Our challenge is to help investors in markets such as China become more comfortable with what we provide
This closeness and comfort is achieved through tighter collaboration with distributors, she suggests. Most of these, including the likes of Citi, HSBC and Standard Chartered, tend to be global groups with strong Asian interests, with local banks playing a still significant, though lesser role.
“For instance, global distributors make up 75 per cent of the Hong Kong market,” she says. “By virtue of the fact that they are so big, everyone in Hong Kong wants to talk to the big three global banks.”
The road ahead for Ms Bang’s company in Europe, one of the chosen growth markets, could be a trickier one and this is something she acknowledges.
There is no real distribution network to exploit, meaning Eastspring will need to attack the quasi-institutional wholesale market, rather than the retail arena which has brought so much success on home territory.
“It goes without saying that the European fund industry is going through difficult regulatory changes,” says Ms Bang. “But this is just the beginning of long-term awareness from investors in markets outside Asia valuing and investing in Asia.”

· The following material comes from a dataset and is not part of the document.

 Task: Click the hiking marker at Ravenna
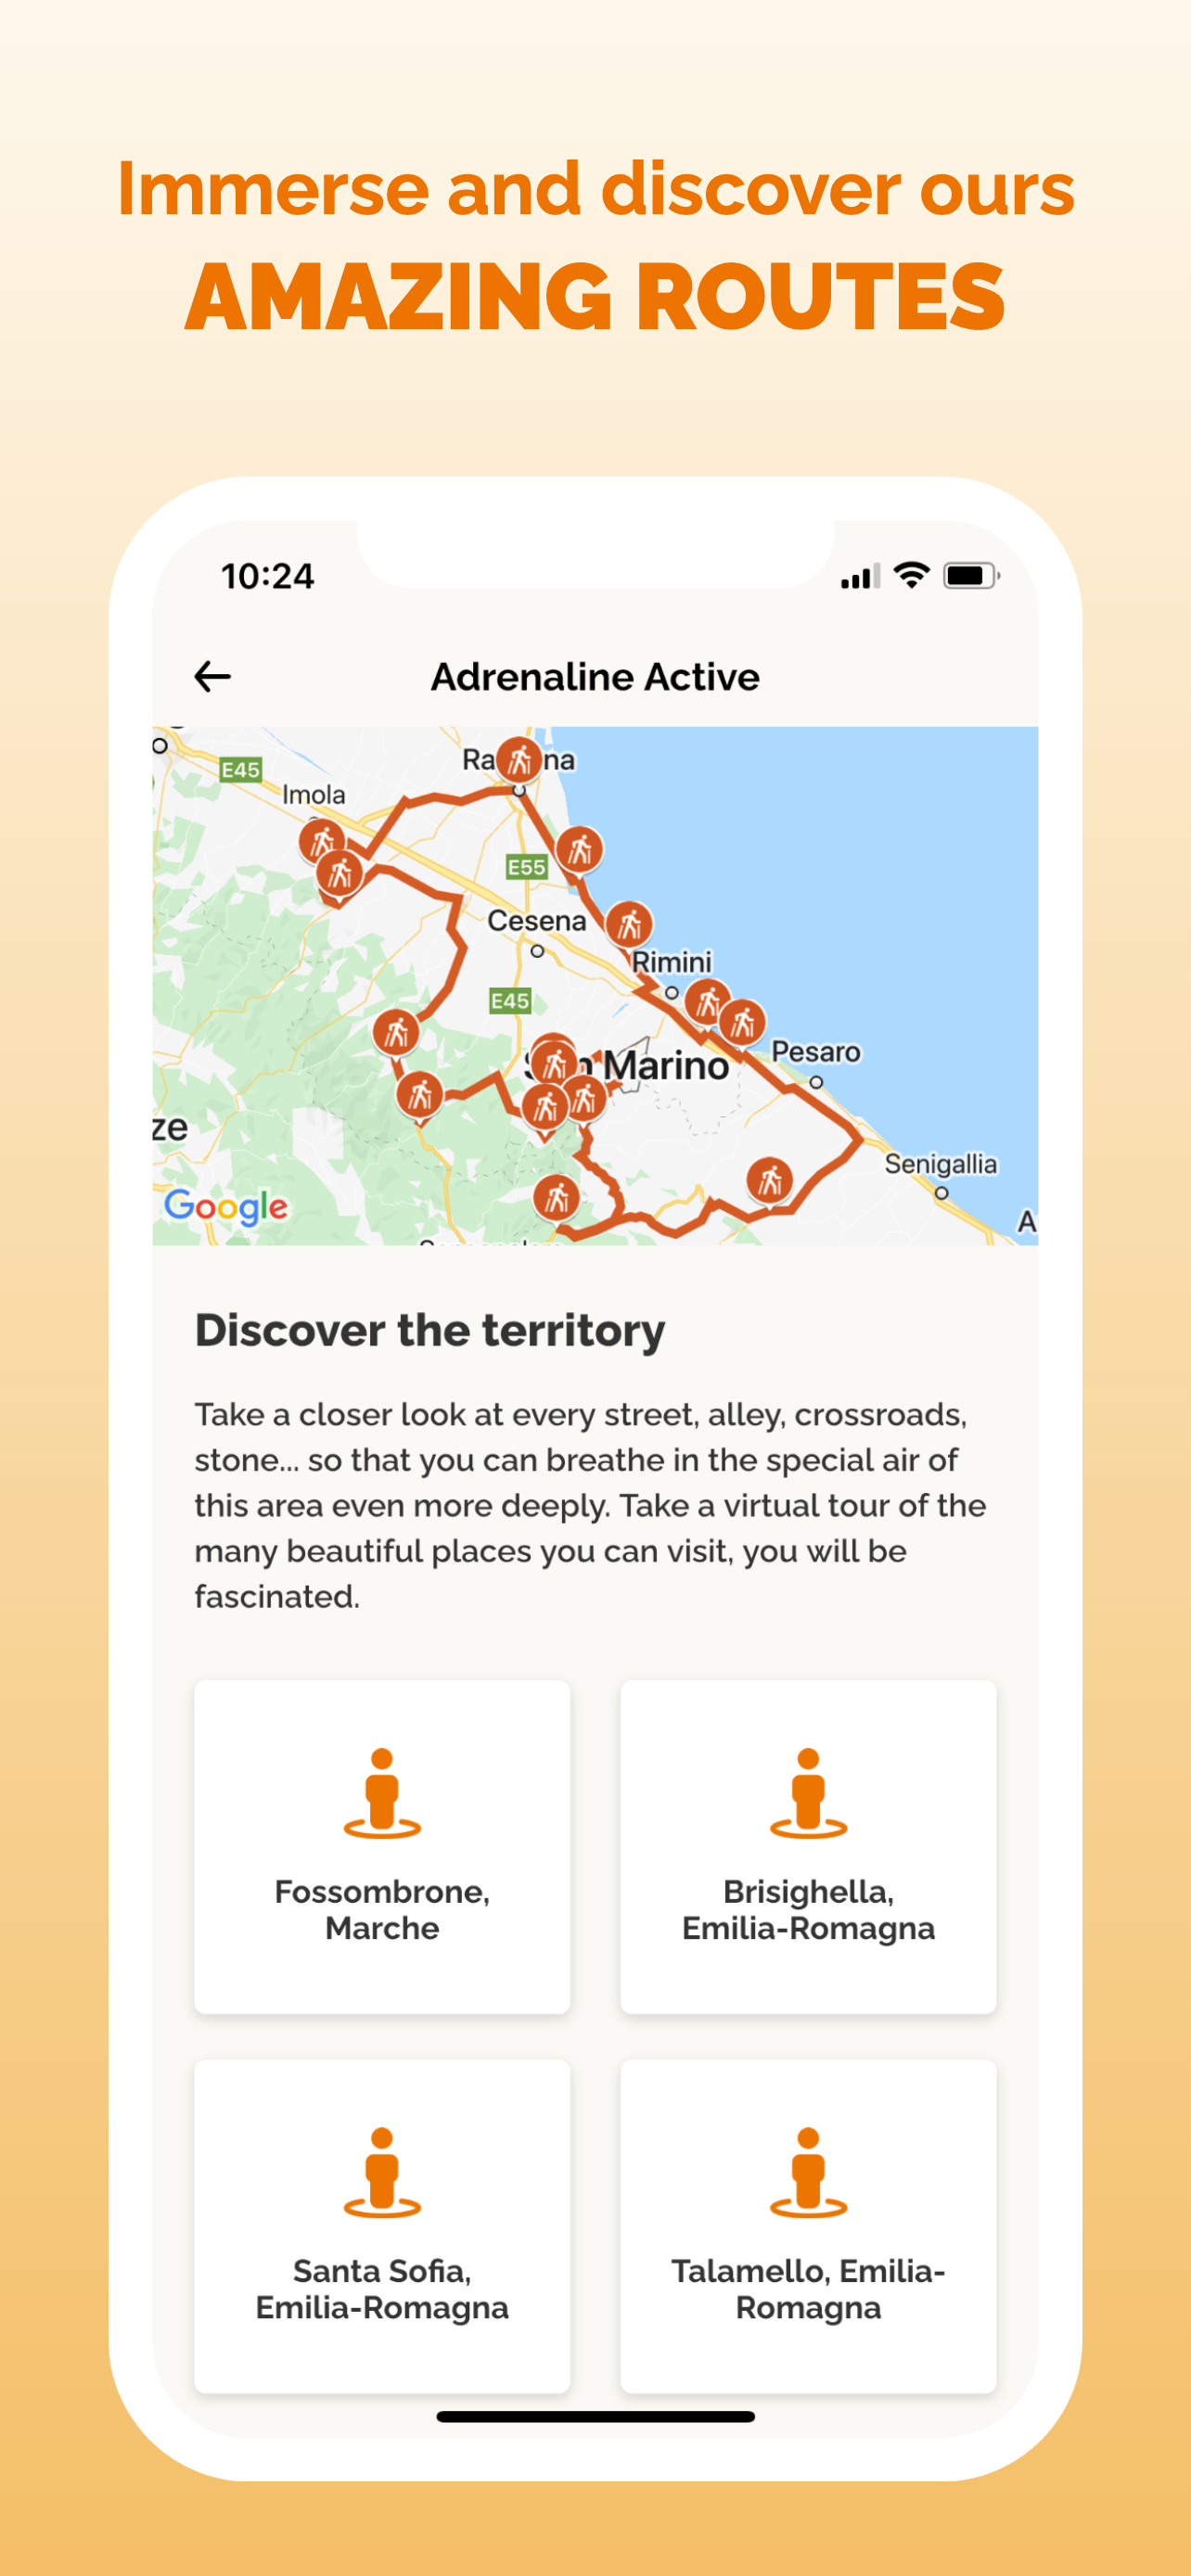[519, 762]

While Asian investment houses need to understand the regulatory and business constraints of European distributors, the latter must also come to terms with the long-term strategic nature of the Asian investment story, she believes.

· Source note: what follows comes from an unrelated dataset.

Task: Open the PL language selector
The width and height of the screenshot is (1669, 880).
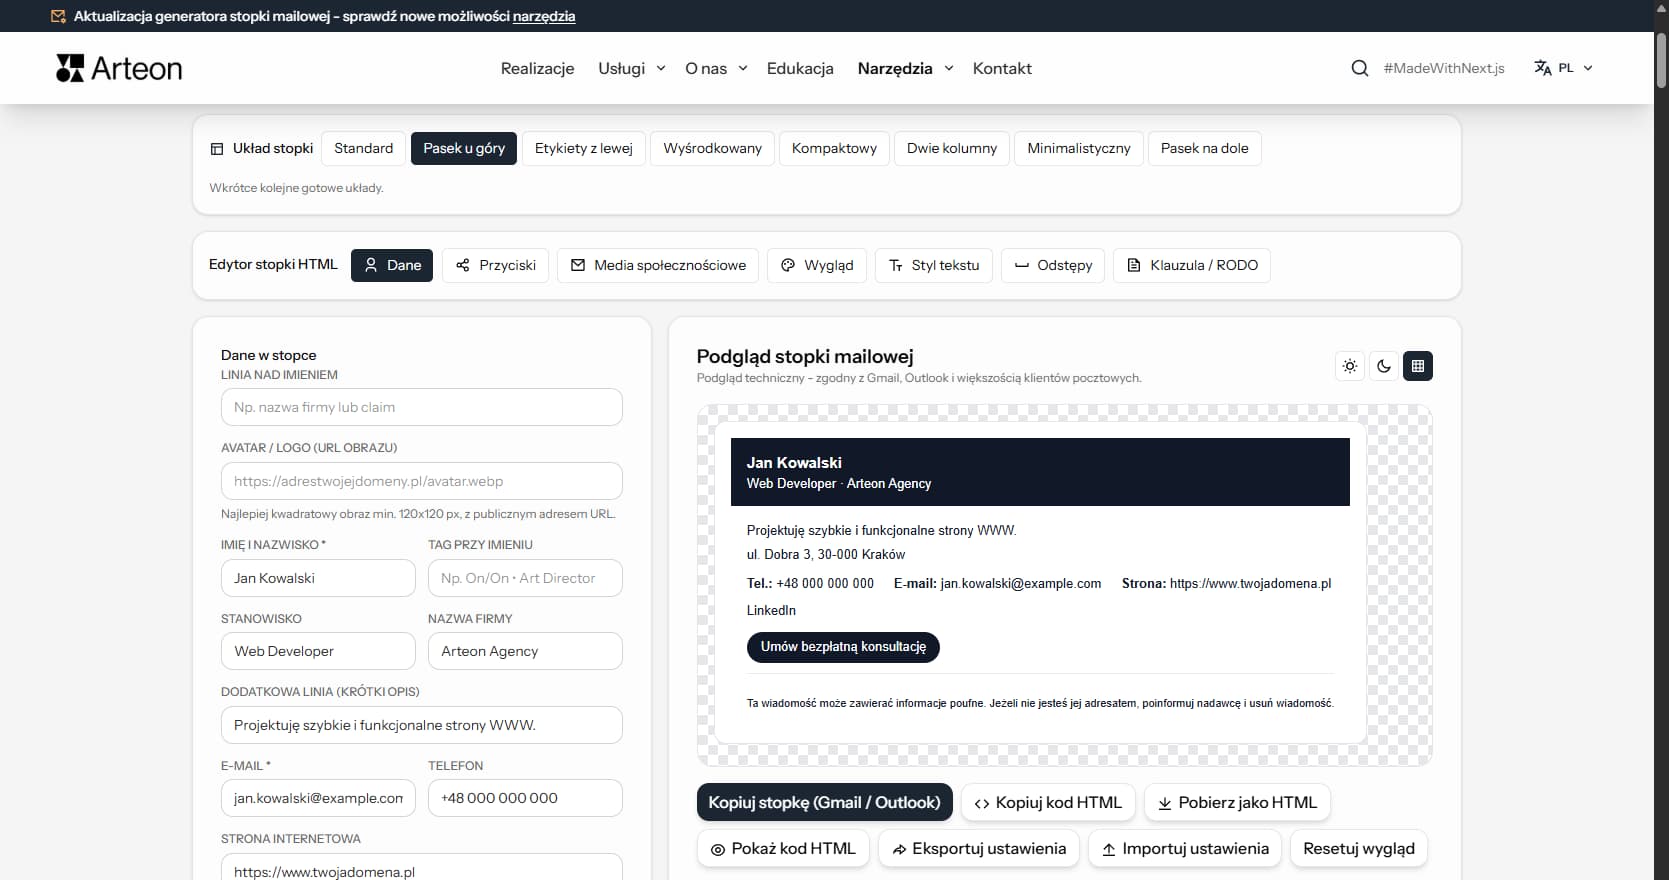Action: [1563, 68]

“European distributors have been obsessed with European and US equities,” says Ms Bang. “But we have not really seen any outflows or slowdown in allocations. Many institutions are thinking of increasing allocations to Asia. We have never got the sense that they are re-allocating away from our markets.”

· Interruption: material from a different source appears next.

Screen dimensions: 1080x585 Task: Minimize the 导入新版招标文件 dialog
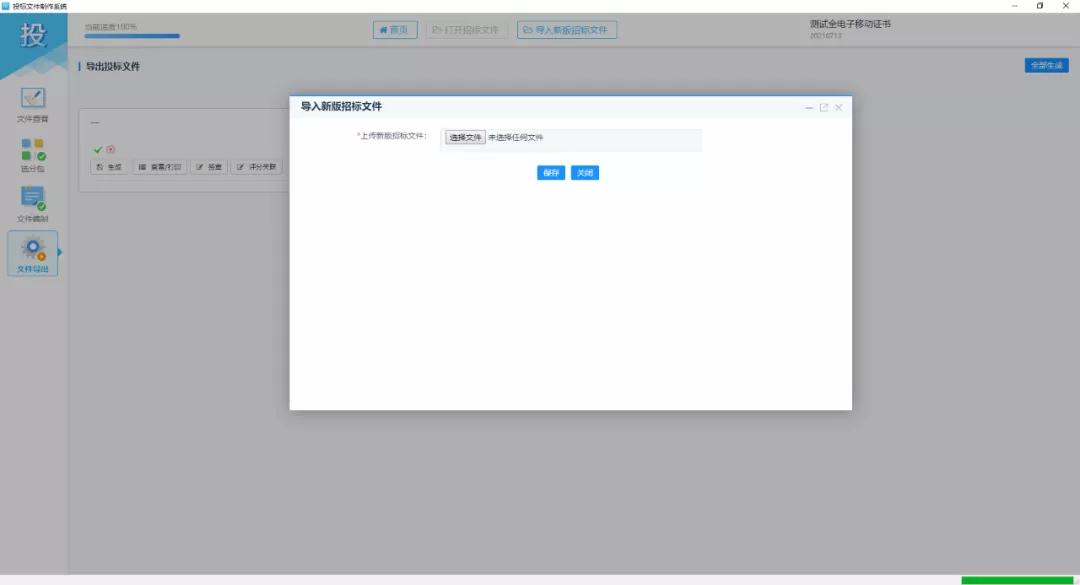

The main challenge is one of educating distributors about the long-term Asian phenomenon. Until now, Eastspring has serviced private banking partners from Singapore. It is finally time, believes Ms Bang, to take the battle to London, Luxembourg and Geneva, and to spread the word about Asia on the banks’ own European doorsteps.
Asian Passports: Dream or nightmare?
The concept of an “Asian Passport” for investments – similar to Europe’s Ucits umbrella, which allows funds created in a hub such as Dublin or Luxembourg to be broadly distributed – presents a huge threat to the multi-local Eastspring model.
Heavily promoted by several regional governments around five years ago, the idea seemed to die a death when few promoters or regulators could find agreement on basic principles. But with backing from major consultancies, it seems to be enjoying a revival.
There is clearly some caution from Ms Bang when discussing this mechanism, which could potentially change the whole business approach of her group.
“Most regulators want fund managers to be licenced, as it brings efficiency to the market,” she says. “But we are already licenced in the local markets and delivering to our clients.”
While willing to discuss it, Ms Bang is, not surprisingly, keen to play down the Asian Passport development, which goes against the model she promotes. “The whole notion of an Asian passport is really not that easy in practice, especially due to the fragmented market in Asia,” she says.
There is little point in spending vast resources pursuing an “Asian passport dream”, she suggests, if effective strategies are already being delivered to clients in target markets.
“How does the Asian Passport compare to current practice?” she asks. “Will it be any better than what is currently available? From the Eastspring perspective, we already know how to deliver strategies to local clients. We like to look at individual markets, not Asia as a whole.”